▶ Uittreksel:
Artikel 2 Wijze van meten

Bij toepassing van deze regels wordt als volgt gemeten:

2.1 afstand tot de zijdelingse perceelsgrens

de kortste afstand van het verticale vlak in de zijdelingse perceelsgrens tot enig punt van het op dat bouwperceel voorkomende bouwwerk;

2.2 bebouwd(e) oppervlak(te) van een bouwperceel

de oppervlakte van alle op een bouwperceel aanwezige bouwwerken tezamen;

2.3 de dakhelling

langs het dakvlak ten opzichte van het horizontale vlak;

2.4 de goothoogte van een bouwwerk

vanaf het peil tot aan de bovenkant van de goot, c.q. de druiplijn, het boeibord, of een daarmee gelijk te stellen constructiedeel;

2.5 de inhoud van een bouwwerk

tussen de onderzijde van de begane grondvloer, de buitenzijde van de gevels (en/of het hart van de scheidsmuren) en de buitenzijde van daken en dakkapellen;

2.6 de bouwhoogte van een bouwwerk

vanaf het peil tot aan het hoogste punt van een gebouw of van een bouwwerk, geen gebouw zijnde, met uitzondering van ondergeschikte bouwonderdelen, zoals schoorstenen, antennes, en naar de aard daarmee gelijk te stellen bouwonderdelen;

2.7 de oppervlakte van een bouwwerk

tussen de buitenwerkse gevelvlakken en/of het hart van de scheidingsmuren, neerwaarts geprojecteerd op het gemiddelde niveau van het afgewerkte bouwterrein ter plaatse van het bouwwerk;

2.8 vloeroppervlak(te)

▶ Opdrachten:
[1] Herhaal uit het uittreksel woordelijk alles vanaf "2.6 de bouwhoogte" tot en met "2.8 vloeroppervlak(te)".
[2] Beantwoord op basis van het uittreksel:
(a) Vanaf welk punt wordt de goothoogte van een bouwwerk gemeten?
(b) Welke twee ondergeschikte bouwonderdelen worden bij de bouwhoogte als voorbeeld genoemd?
(c) Ten opzichte van welk vlak wordt de dakhelling gemeten?
De gegevens spelen hierbij geen rol.

▶ Vastgelegde gegevens:
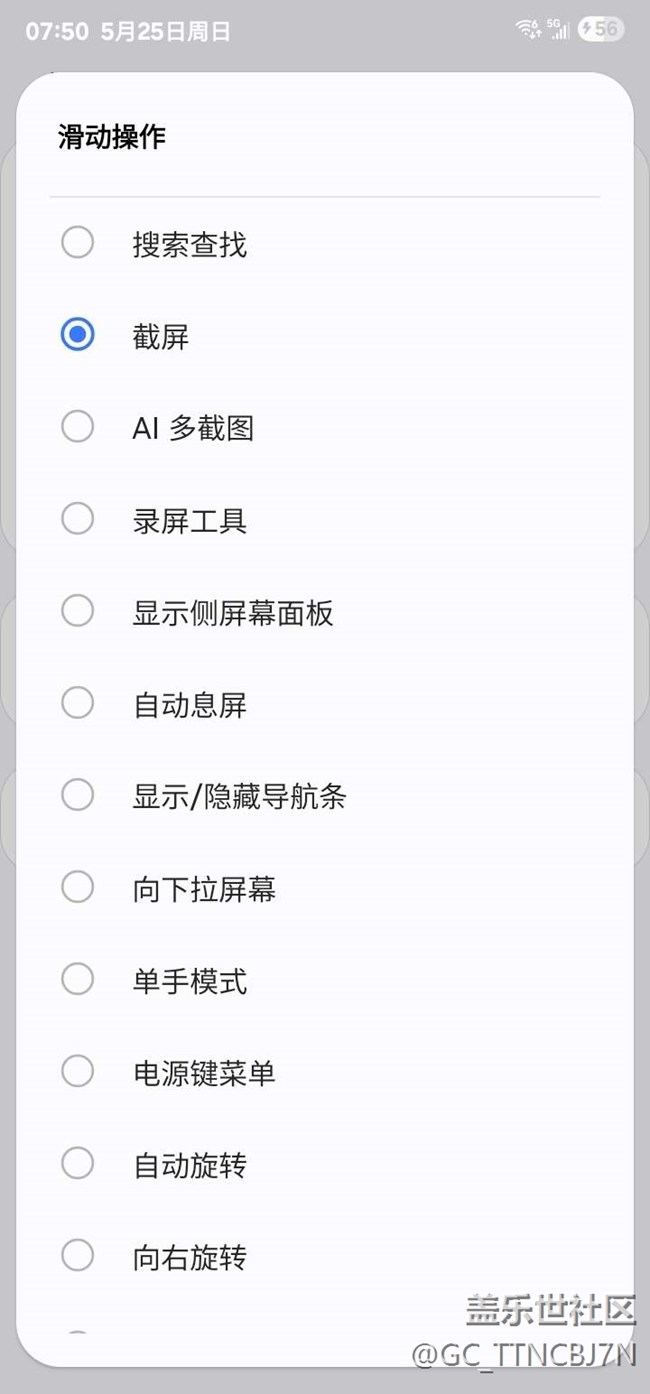Select 显示侧屏幕面板
The width and height of the screenshot is (650, 1394).
tap(78, 611)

▶ Antwoorden per opdracht:
[1]
2.6 de bouwhoogte van een bouwwerk

vanaf het peil tot aan het hoogste punt van een gebouw of van een bouwwerk, geen gebouw zijnde, met uitzondering van ondergeschikte bouwonderdelen, zoals schoorstenen, antennes, en naar de aard daarmee gelijk te stellen bouwonderdelen;

2.7 de oppervlakte van een bouwwerk

tussen de buitenwerkse gevelvlakken en/of het hart van de scheidingsmuren, neerwaarts geprojecteerd op het gemiddelde niveau van het afgewerkte bouwterrein ter plaatse van het bouwwerk;

2.8 vloeroppervlak(te)

[2]
(a) Vanaf het peil.
(b) Schoorstenen en antennes.
(c) Het horizontale vlak.